A Report On A Wedding
I have known Amanda as long as I’ve known my wife, because they have known each other all their lives. It is late July, a Saturday evening at Seal Beach, California, and within the hour Amanda will marry George.
We have traveled 6,000 miles in the past week, and not in our best clothes. But a beach wedding is a casual affair. Noodle, more a Kiwi kid than not anymore – he has spent nearly half his life in New Zealand – runs barefoot in and out of the River’s Edge Café with Rachel, Amanda’s third of four. He is smitten; could be the other way around though. Long story short, Amanda restarted her life last year, and she and the four kids are the happiest I’ve seen them since I’ve known them. That’s enough endorsement for me.
The sun is making its way to the horizon, pinking up the sky off the blue orange ocean. The outline of kites on the point crisps up as the sun sets. Across the beach are bikes and barbecues and frisbees and sandals and blankets and kids making sand castles at the edge of the tide. It’s about as close to a perfect summer night as I’ve seen in Southern California.
Having lived overseas for a while now, I hadn’t yet met George in person. All I knew of him was through social media: videos of him teaching a very excited little boy to ride a bike, stories of a surreptitious plan to build a kid a birthday guitar right under his nose. Can you imagine working together on an enviably awesome instrument, finishing it off, and casually noting, “By the way, this is yours.” That’s a gift wrapped in love right there, signed and sealed by a good man.
The pre-ceremony shuffle included meeting and shaking a few new nervous hands, hugs all around since we hadn’t seen one another in a year and a half. Noodle bounced around behind the scenes, touching everything, especially the gift table. “Are these for me?” What wrapped box isn’t a featured treat for a three year old?
The father of the bride is wildly white haired, distinguished, a strong fisherman with his stories paraphrased on his beaming grin – and I’d hear a few before the night was out. He is handsome and relaxed, a perfect compliment to his daughter, his pride and hers reflecting one another.
Amanda stands at the ready. The bridal party begins a ten yard walk from behind the band setup to the beachfront platform at the end of the deck. The little girls threw flowers, the little boys held rings. Amanda and her dad stepped out from under the covered staging area and I saw her in the sunlight for the first time.
She is electrified. She is tall, hair the color of a pony falls across her shoulders from under her veil. Her eyes are the color of the surf, and I watch them fixate on George. She is nearly there – to the future of her dreams. She looks as she is: articulate, sweet, a reservoir of compassion and love for her children, for her life, for all this and the universe that has blessed her with it.

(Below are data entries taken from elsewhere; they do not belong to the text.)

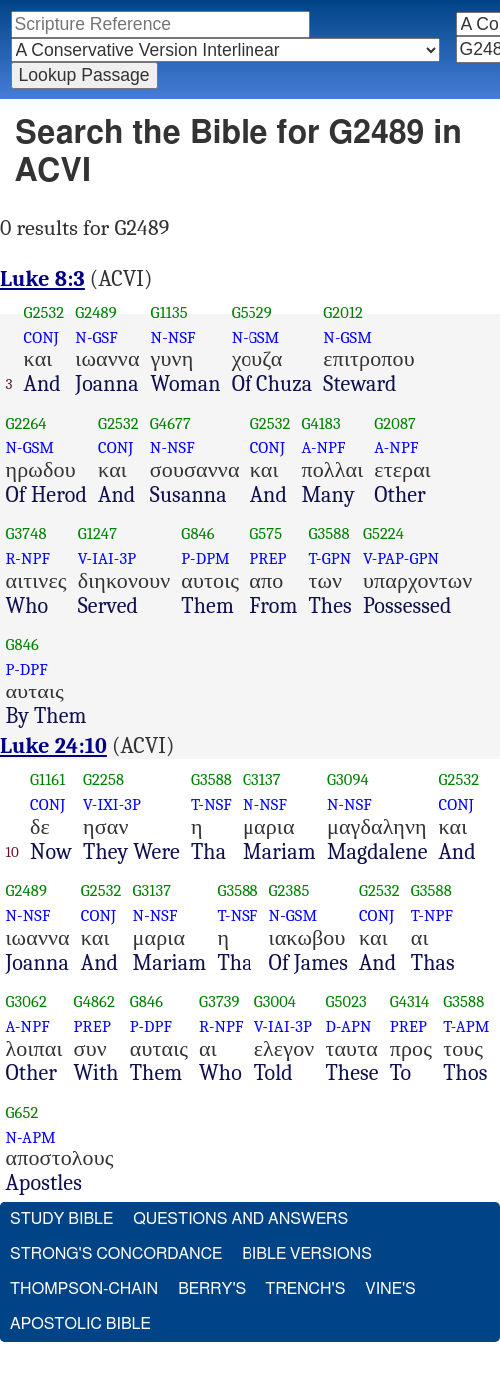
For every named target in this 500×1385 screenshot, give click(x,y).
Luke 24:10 (53, 746)
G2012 (343, 312)
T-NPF (432, 915)
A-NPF (323, 447)
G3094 (348, 779)
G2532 (44, 312)
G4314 (410, 1001)
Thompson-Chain (84, 1289)
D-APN (348, 1026)
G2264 (26, 423)
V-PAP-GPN (401, 558)
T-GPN (329, 558)
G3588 (328, 533)
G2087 (395, 423)
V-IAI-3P (107, 558)
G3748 (26, 533)
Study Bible (61, 1219)
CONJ (41, 337)
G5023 (345, 1001)
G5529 (252, 312)
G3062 (26, 1001)
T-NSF (211, 804)
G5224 (383, 533)
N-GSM (256, 337)
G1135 (169, 312)
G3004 (275, 1001)
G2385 (289, 890)
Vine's (390, 1289)
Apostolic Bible (80, 1324)
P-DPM (205, 558)
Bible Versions (307, 1254)
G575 (266, 533)
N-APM (31, 1137)
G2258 (103, 779)
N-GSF (96, 337)
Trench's (305, 1289)
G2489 (96, 312)
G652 (22, 1112)
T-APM (466, 1026)
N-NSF (173, 337)
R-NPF (28, 558)
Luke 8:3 (42, 279)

George and Amanda stand face to face, the orange sunset lighting her as a portrait. I cannot believe this is not posed – not a moving picture whose director will yell “Cut!” if a bird flies into the frame or a kid yelps out of turn. None of this happens though; Kubrick, Lynch, Scorsese would dream of this kind of effortlessly real scene. On a still evening she would have been the most beautiful creature on the coast, but in the evening breeze, her hair slightly swept off her face, revealing her full profile against the sand and surf – she is the most beautiful creature in God’s creation.
I wish I could say I remember the words of the ceremony, but I was too engrossed to write them down. The only words I managed to record were: “Love always perseveres.” And in this moment I think: if these words are true, then this beauty is God’s love expressed in human form, persevering. I have no other explanation.

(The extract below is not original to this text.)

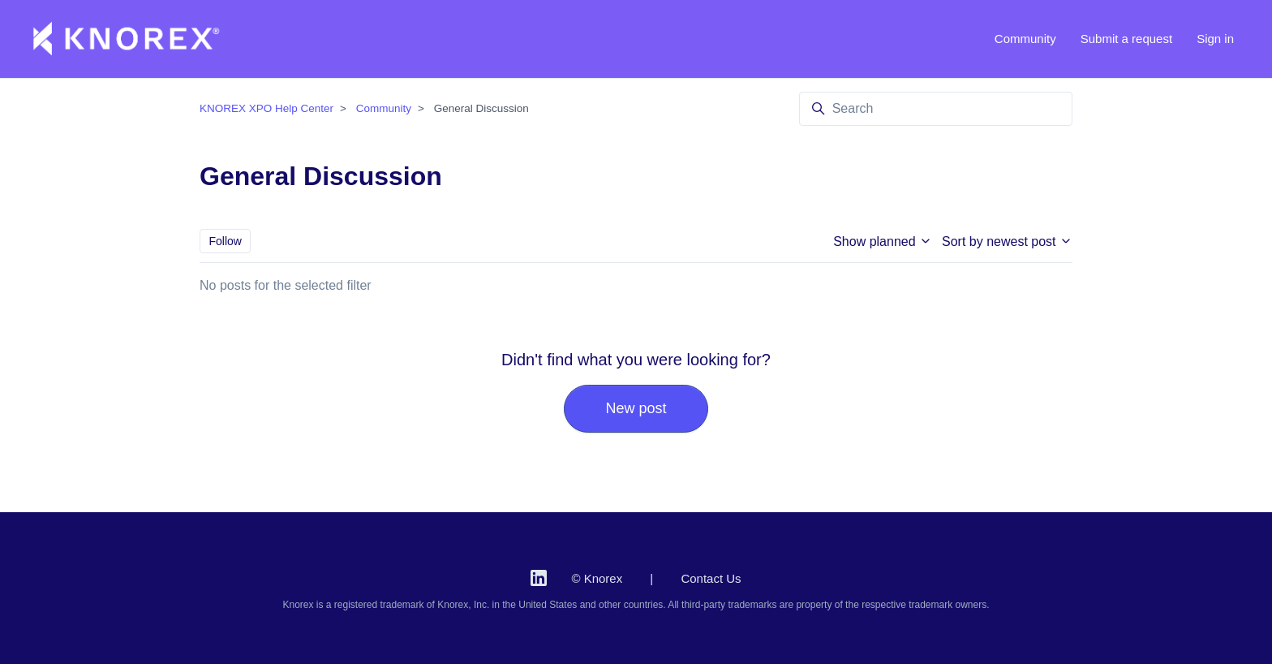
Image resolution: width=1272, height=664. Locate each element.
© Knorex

As part of the ceremony, the couple sang a song together. George began playing a gold-pegged Fender, strumming, confident, creating space for Amanda’s voice. She held a small bouquet of yellow flowers, clasped in both hands across her chest. The wind blew her veil gently so that we could watch the words sung through her glistening lips express her own perseverance.
George joined, his voice soaring, and I can nearly hear him say, “by the way, this is yours.” We shout and sing about love when we mean it most. This is a most-meant moment.
Their voices joined in harmony, and I realize this is only the beginning of their duet. Her skin shines golden as she tips her head to the advancing sunset, kites on the horizon, castles in the sand, families expressing themselves everywhere, all around.
The ceremony finishes with vows. George and Amanda bow their heads and close their eyes. It’s a serious exchange, a coming together of families, of promises, of dreams woken to reality. Amanda looks into her bouquet, still clutching it to her chest, the color of tomorrow. I catch George peeking up at Amanda. He is a prince who has awakened his love and re-ignited hers. They are together in this vast and confusing creation, brought to one another by some form of fate, perhaps, or some form of providence. But we all got here, in this moment, for some reason, and that’s probably beyond any understanding we can muster. I’m content to let something so complex be simply out of my hands.
I sit here, humbled at the scene, the setting, the actors, the director who steered George and Amanda’s lives to the same track. I am awestruck. Lost for more words.
So if you’ll excuse me, George’s band is about about play and Amanda’s got to catch up on some overdue dancing.